PELLEY: The president said in his speech that you will all but guarantee that diplomacy fails if you do that.

REP. BOEHNER: I disagree with the president.

SEN. MCCONNELL: Under the proposal we're considering those enhanced sanctions would only occur if a deal is not reached. In other words it further incentivizes the Iranians to reach an agreement because they know things could get considerably worse if they did not.

PELLEY: Mr. Speaker, the day after the State of the Union Address, you invited the Israeli Prime Minister Benjamin Netanyahu, a critic of the president's foreign policy, to come to speak to a joint session of Congress. You blindsided the White House with that.

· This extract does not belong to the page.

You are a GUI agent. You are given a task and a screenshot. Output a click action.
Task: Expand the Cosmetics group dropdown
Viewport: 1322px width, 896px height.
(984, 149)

REP. BOEHNER: I gave 'em a heads up that morning. But there's nobody in the world who can talk about the threat of radical terrorism, nobody can talk about the threat that the Iranians pose, not just to the Middle East and to and to Israel, our longest ally but to the entire world, but Bibi Netanyahu.

PELLEY: Was that some kind of a brush back pitch, sort of telling the president, "Look, if you're gonna go your own way on foreign policy, two can play at that game"?

REP. BOEHNER: The president didn't spend but a few seconds talking about the threat, the terrorist threat that we as Americans face. This problem is growing all over the world. And you know, the president is trying to act like it's not there. But it is there. And it's going to be a threat to our homeland if we don't address it in a bigger way.

[Obama: And, tonight I call on this Congress to show the world that we are united in this mission by passing a resolution to authorize the use of force against ISIL.]

PELLEY: Will you pass a measure authorizing the use of force against ISIS?

REP. BOEHNER: We will.

PELLEY: Will your measure outlaw ground troops?

REP. BOEHNER: Well, we'll have a discussion with the members and with the White House on whether that's appropriate. But I don't want to limit the president's ability to take on the terrorist threat directly.

SEN. MCCONNELL: I think what is required is that we defeat ISIS. And, as John indicated, it will require boots on the ground. The question is whose boots? And I think it'd be a very foolish mistake for us to say in advance what we won't do. And nobody's advocating a use of American ground troops there at this point. But why in the world would we want to send a message to our enemies what we will or won't do in the future?

[Obama: Today our immigration system is broken.]

We also wondered about the president's decision to by-pass Congress with his own immigration reform.

PELLEY: The president has temporarily protected about 5 million illegal immigrants in this country from deportation. The House just passed a bill to block that. And I wonder, Mr. Leader, are you gonna pass a similar bill in the Senate?

SEN. MCCONNELL: Well, you know, the president said on 22 different occasions that he didn't have the authority to do what he did. Of course the 22 occasions occurred before last November's election. Since the election's outta the way, he did exactly what he said he didn't have the authority to do. So we will try to pass the House bill when it comes over to us. And I think it'll be vigorously supported by the vast majority of my members.

PELLEY: He's gonna veto that bill if it reaches his desk. Is that governing, just sending bills up to the White House that are gonna get vetoed?

SEN. MCCONNELL: Look, can I say something about vetoes? The president's vetoed two bills in six years. Two little bills over technicalities. The reason was the Senate never sent him anything that caused him any discomfort. In our system it's, it's gonna happen occasionally. Presidents veto bills there are differences of opinion between Congress and presidents that's not unheard of in our system.